__SOURCE TEXT__
━━━━
Aristotle identified men with mind and reason, and women with emotion, passion that must
be controlled. Christian sexism: Augustine (women not fully in divine image), Aquinas
(women are misbegotten males); Puritans saw women as dangerous and this led to witch
hunting in the 14th to 17th centuries.
2. All men and women are made in the image and likeness of God and are products of the
earth. We are relational creatures called to live in community. We all need space to
develop our distinctive gifts and talents. Men and women must help each other move
toward greater maturity. Women need to play an active role in the public world and men
must do their share of the domestic work. All human beings possess a full and equivalent
nature and are called “to live relationality” on the basis of mutuality.
3. Human consciousness is a complex form of developing matter which is always inspirited to
some degree. Intelligence is the interior dimension of human energy (influence of Teilhard)
and calls us to be caretakers and cultivators of the whole ecological community. We are
rooted in nature, in the earth.
4. The self is part of a network of relationships and not an autonomous entity. She does not
accept a “permanent soul unrelated to this context” (My Quests p. 107).
5. We possess a “complex consciousness that seeks meaning, interacts in relationships and
generates creative processes” that is “the mental interiority of the bodily self.” The mind
results from the brain and body in its social and historical context. (My Quests p. 128)
━━━━
__REQUEST A__
From the text on human nature and gender, print the part that opens with the words containing "and calls us" and closes with "Quests p. 128)".
__REQUEST B__
In the text on human nature and gender, what reason is given for the witch hunting of the 14th to 17th centuries? Answer in one to three sentences.
__REQUEST C__
According to the text on human nature and gender, what did Aquinas call women?
The records have no connection to the text on human nature and gender.

__Records in a dataset__
━━━━
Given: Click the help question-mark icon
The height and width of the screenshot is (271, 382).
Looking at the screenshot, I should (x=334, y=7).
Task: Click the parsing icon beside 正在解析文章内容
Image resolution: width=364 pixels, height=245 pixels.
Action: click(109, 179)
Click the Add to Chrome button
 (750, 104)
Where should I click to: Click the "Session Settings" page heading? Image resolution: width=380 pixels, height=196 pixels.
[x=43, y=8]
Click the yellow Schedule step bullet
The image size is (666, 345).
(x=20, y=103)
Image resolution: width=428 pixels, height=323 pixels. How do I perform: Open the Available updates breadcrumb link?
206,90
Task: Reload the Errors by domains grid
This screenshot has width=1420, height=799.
━━━━
__COMPLETE RESPONSE A__
and calls us to be caretakers and cultivators of the whole ecological community. We are
rooted in nature, in the earth.
4. The self is part of a network of relationships and not an autonomous entity. She does not
accept a “permanent soul unrelated to this context” (My Quests p. 107).
5. We possess a “complex consciousness that seeks meaning, interacts in relationships and
generates creative processes” that is “the mental interiority of the bodily self.” The mind
results from the brain and body in its social and historical context. (My Quests p. 128)

__COMPLETE RESPONSE B__
The Puritans saw women as dangerous, and this view led to the witch hunting of the 14th to 17th centuries.

__COMPLETE RESPONSE C__
Misbegotten males.